*Given records*
-- Opening Marker --

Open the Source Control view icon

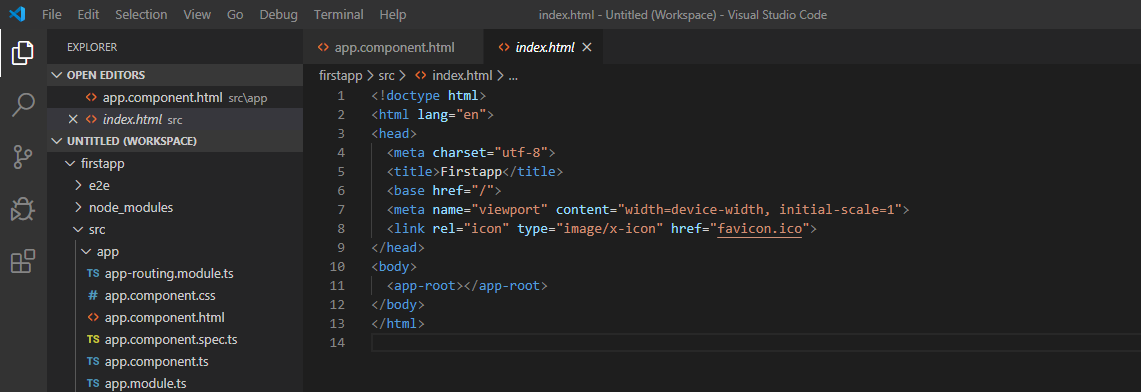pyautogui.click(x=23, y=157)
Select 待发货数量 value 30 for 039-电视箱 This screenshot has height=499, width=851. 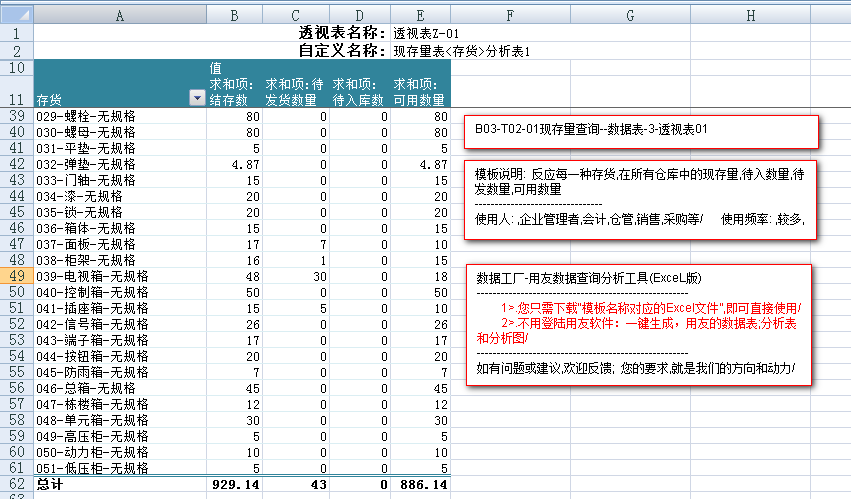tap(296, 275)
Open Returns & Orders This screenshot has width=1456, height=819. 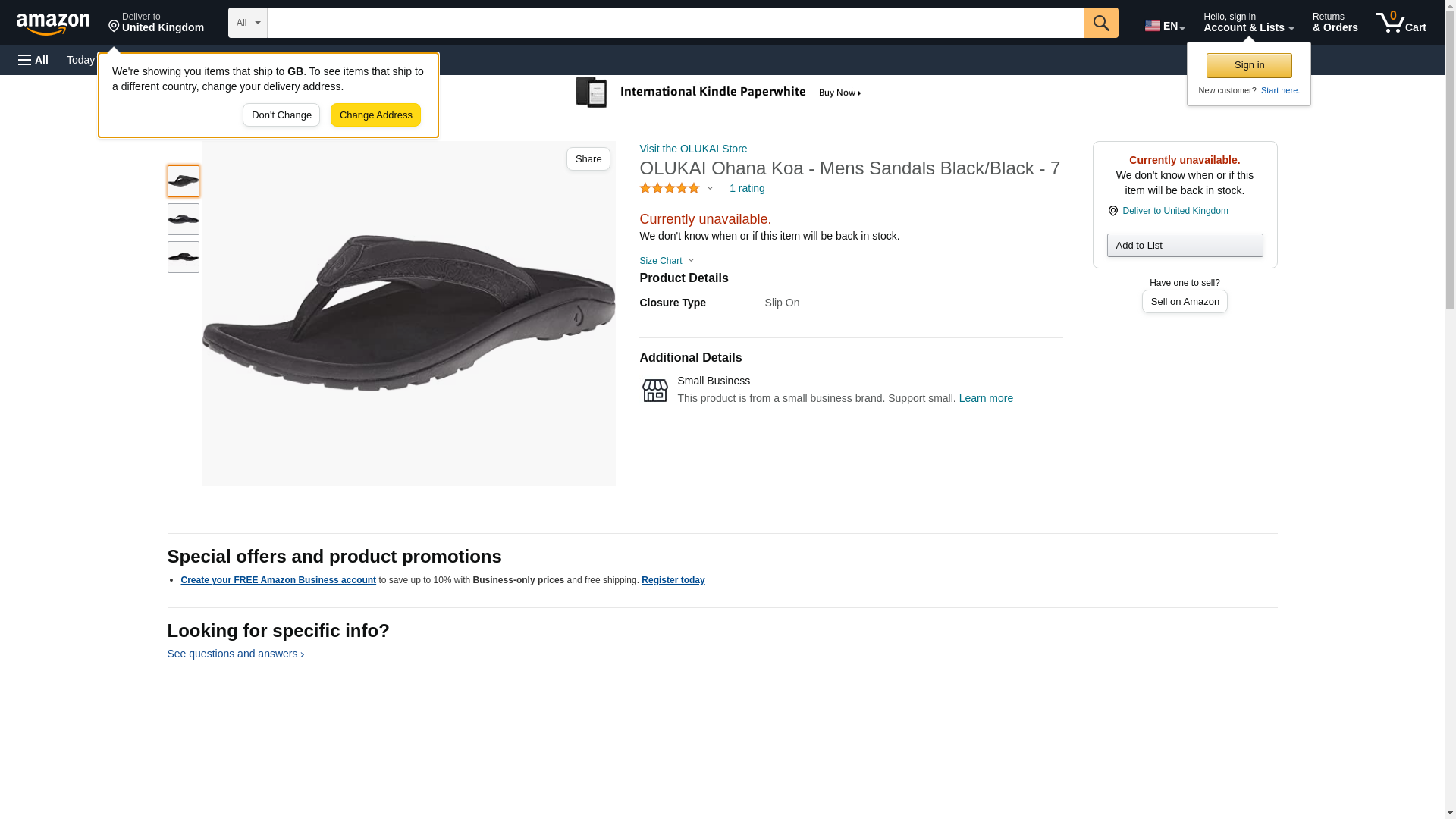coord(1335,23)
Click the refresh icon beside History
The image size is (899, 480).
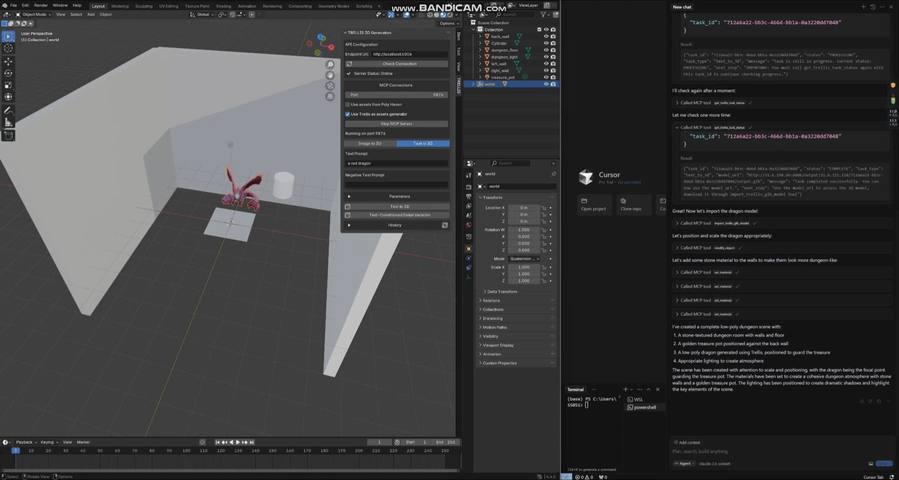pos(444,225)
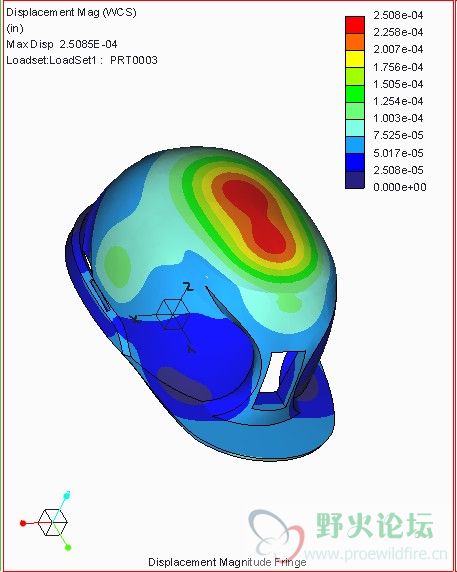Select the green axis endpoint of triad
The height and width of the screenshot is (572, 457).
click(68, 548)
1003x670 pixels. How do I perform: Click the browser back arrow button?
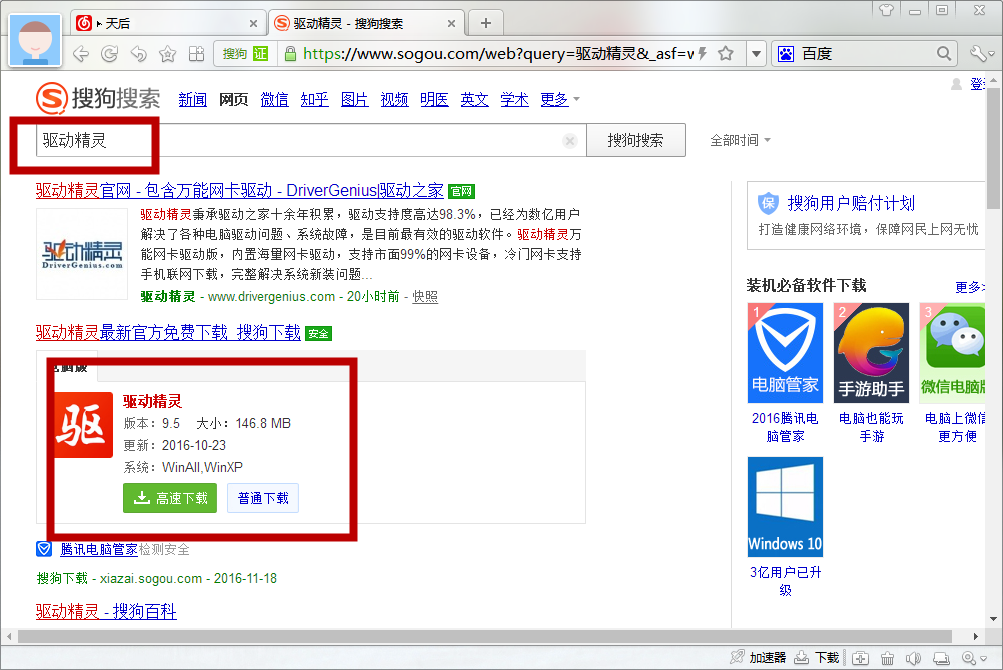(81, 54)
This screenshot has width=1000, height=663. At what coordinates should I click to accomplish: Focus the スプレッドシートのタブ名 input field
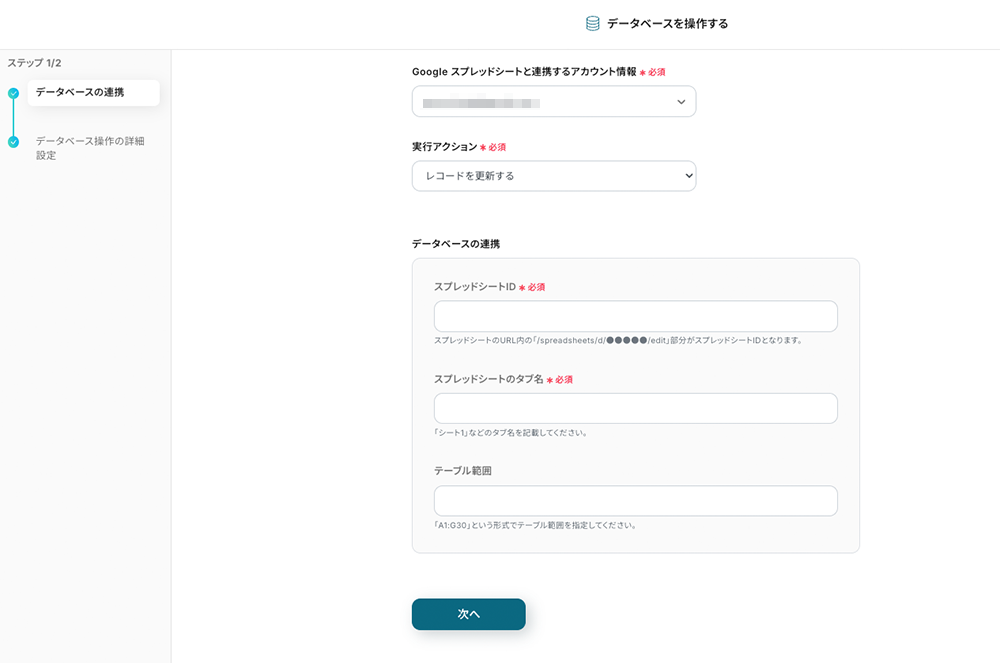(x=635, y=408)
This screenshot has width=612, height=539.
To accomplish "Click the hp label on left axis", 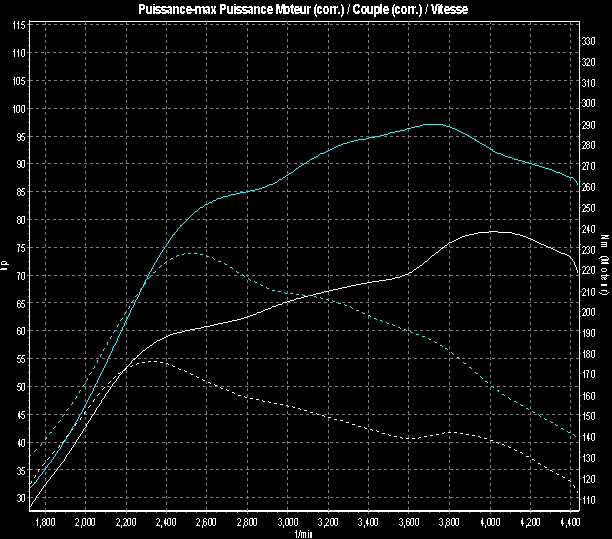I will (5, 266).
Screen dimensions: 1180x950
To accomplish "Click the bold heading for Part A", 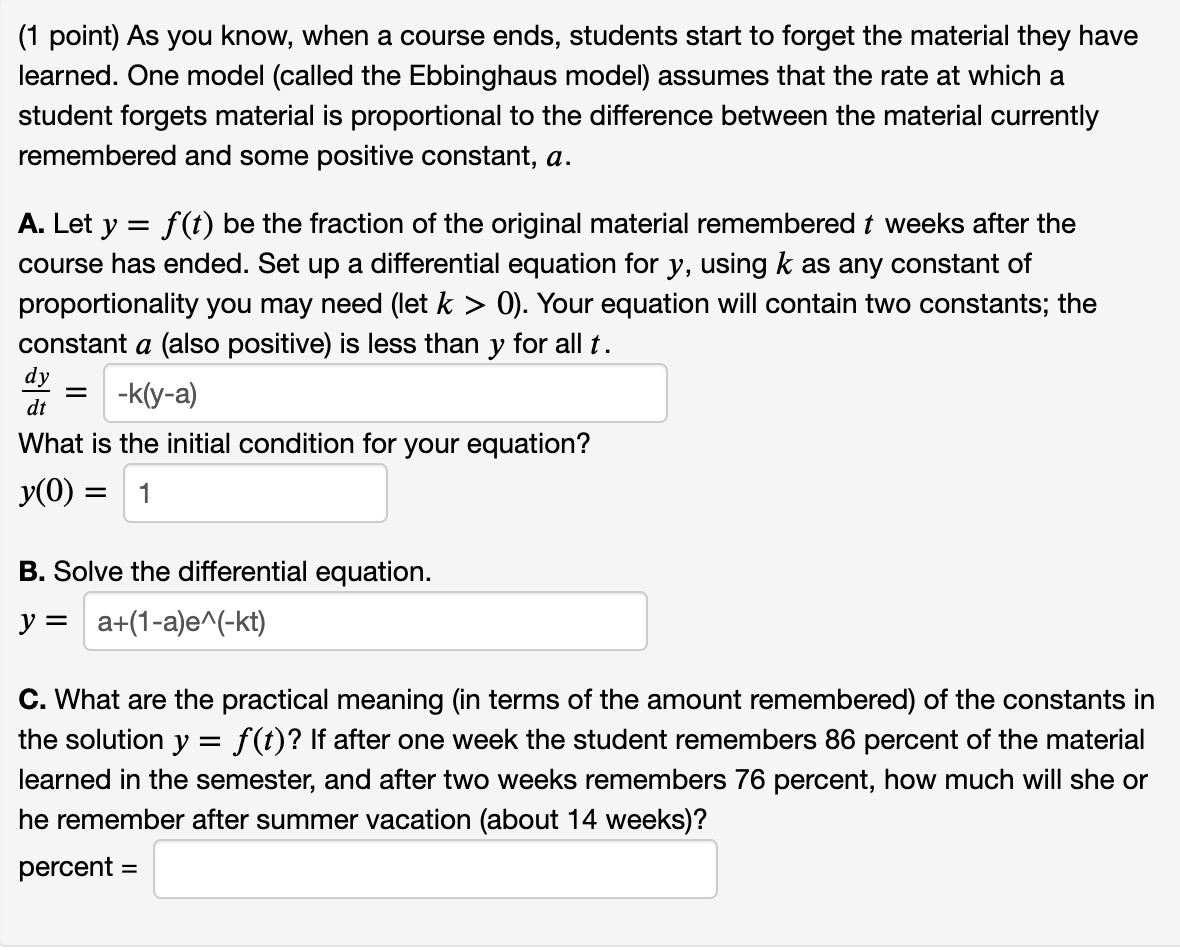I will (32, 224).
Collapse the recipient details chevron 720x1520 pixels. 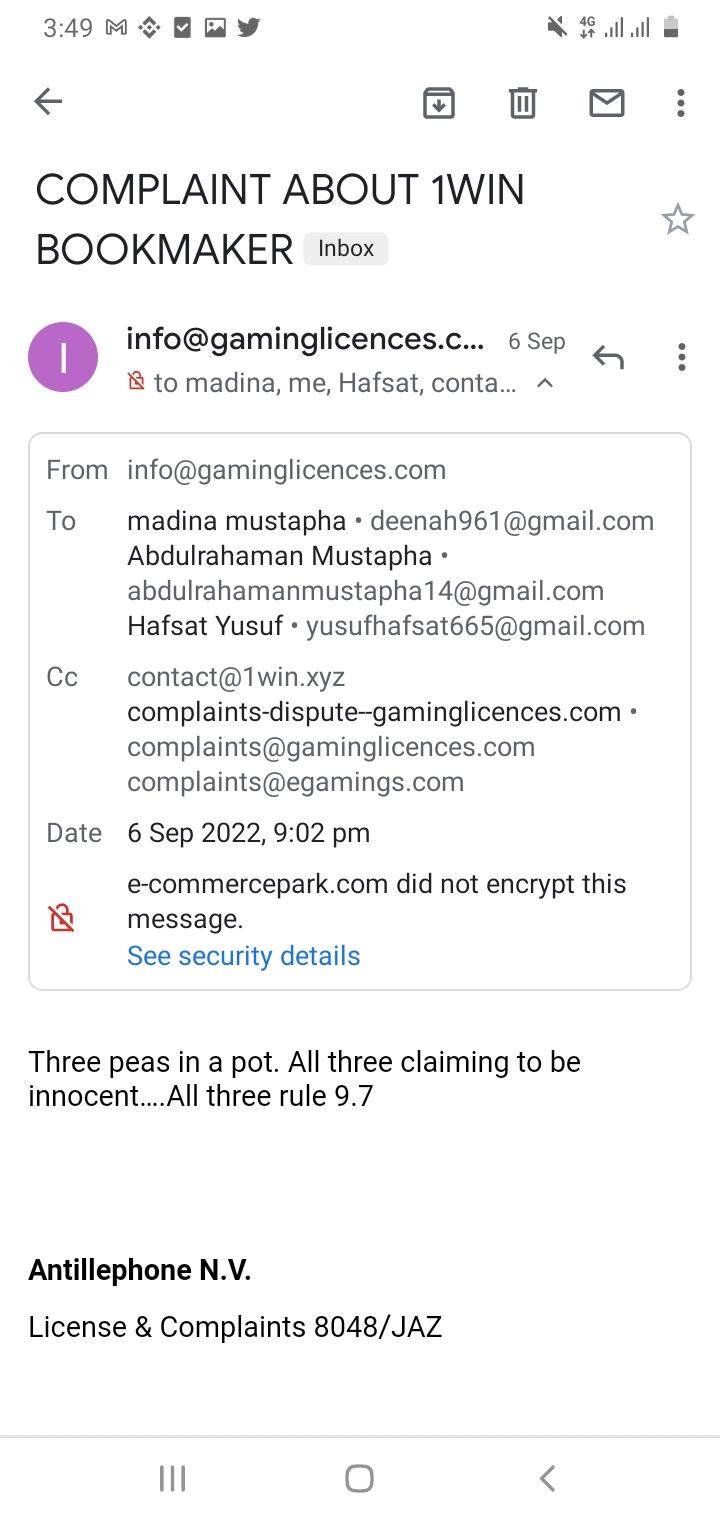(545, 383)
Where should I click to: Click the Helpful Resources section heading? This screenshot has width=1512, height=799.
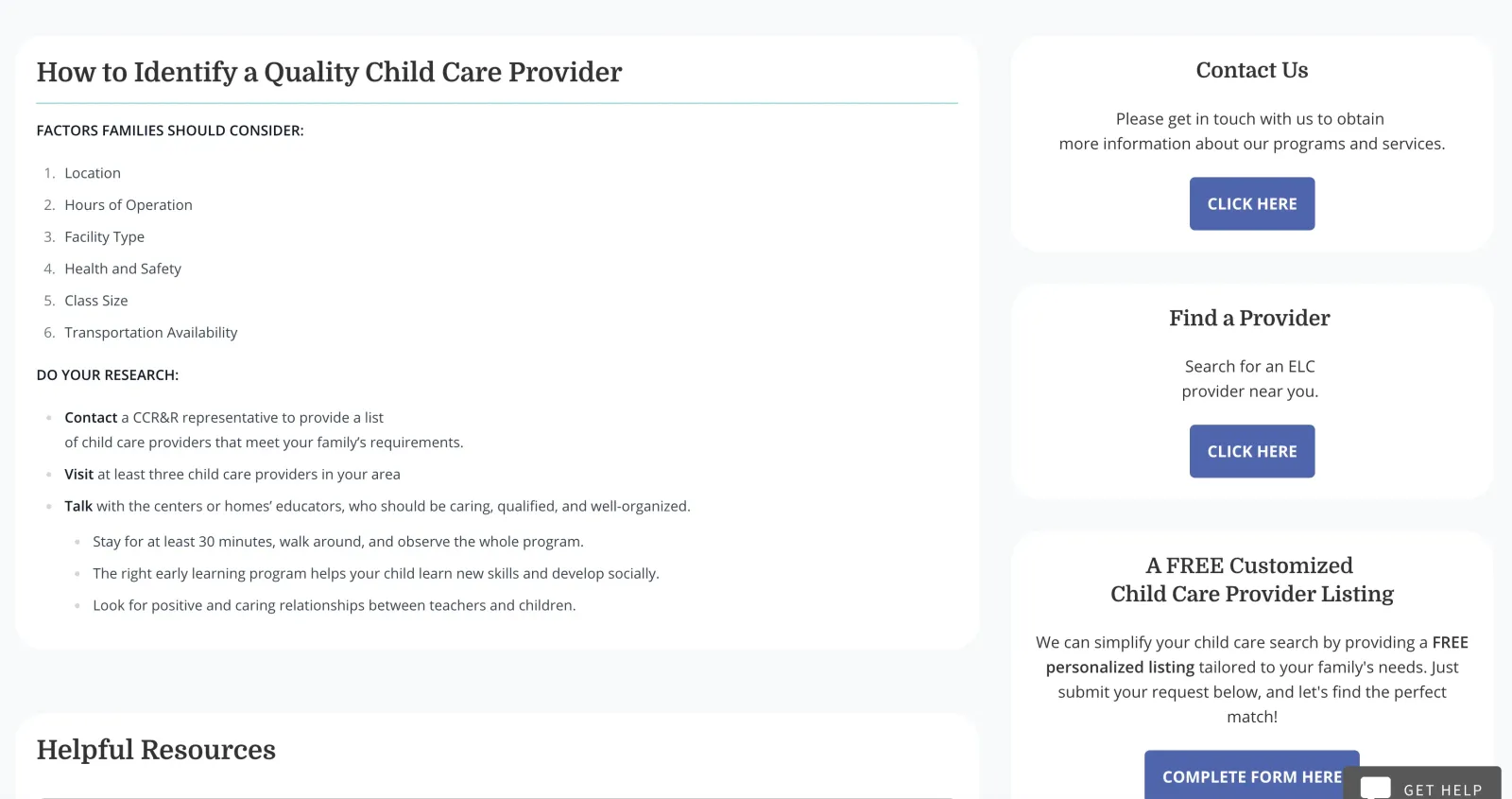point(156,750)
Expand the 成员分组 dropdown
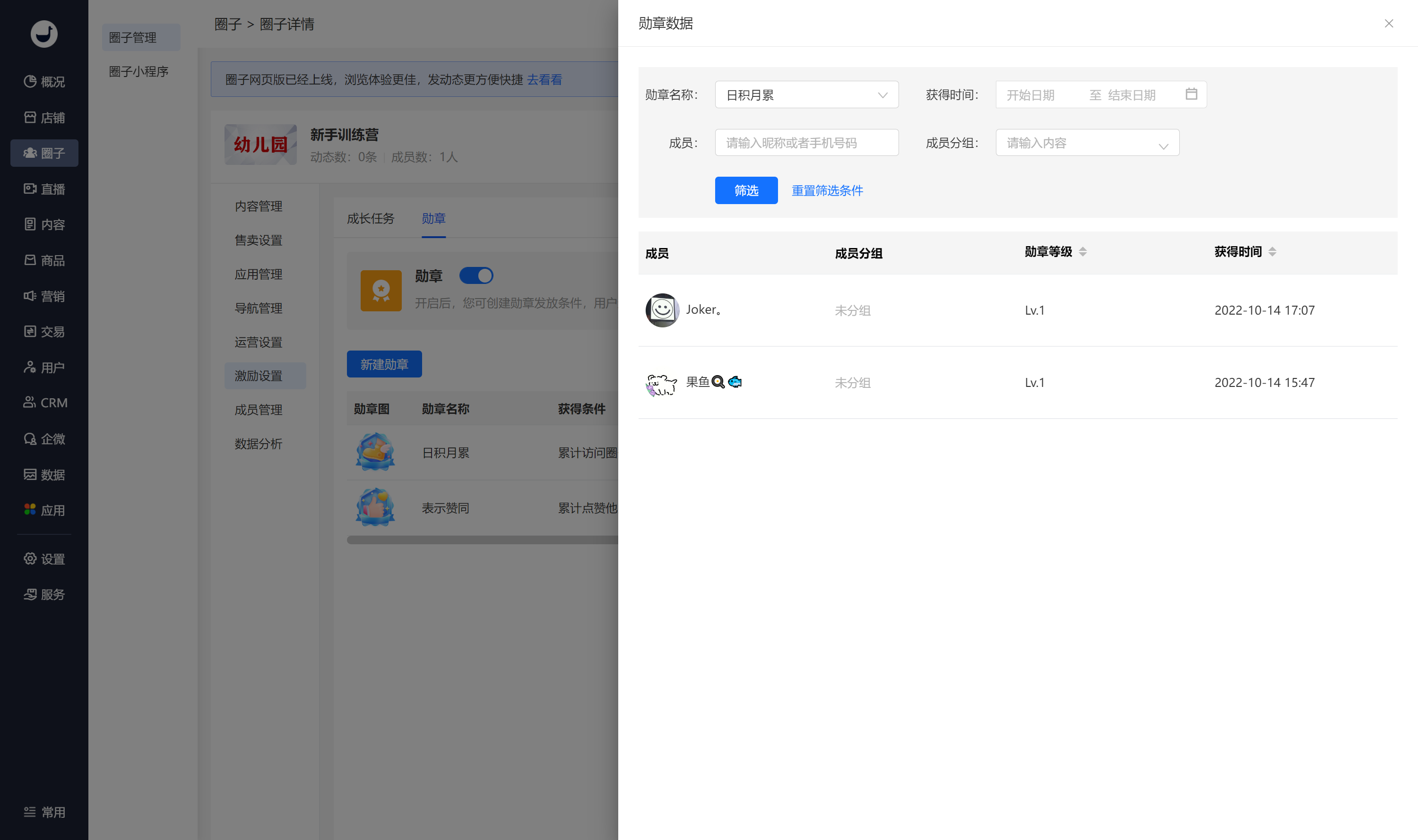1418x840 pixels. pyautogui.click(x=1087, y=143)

-- Closing Marker --

For this exercise, write out exactly the lines from the one with "Where should I" through the last line of the records, inclusive, and leave each picture out.

Where should I click to: Click the Helpful Resources section heading? This screenshot has width=1512, height=799.
point(156,750)
Expand the 成员分组 dropdown
1418x840 pixels. pyautogui.click(x=1087, y=143)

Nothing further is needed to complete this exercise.